** start RECORDS SHOWN **

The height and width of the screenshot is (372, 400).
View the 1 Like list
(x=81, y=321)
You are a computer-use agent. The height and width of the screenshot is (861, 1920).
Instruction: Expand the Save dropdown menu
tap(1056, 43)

** end RECORDS SHOWN **

#### [REQUIRED TASK]
Repeat the listing above word for word.

#### [THE ANSWER]
The height and width of the screenshot is (372, 400).
View the 1 Like list
(x=81, y=321)
You are a computer-use agent. The height and width of the screenshot is (861, 1920).
Instruction: Expand the Save dropdown menu
tap(1056, 43)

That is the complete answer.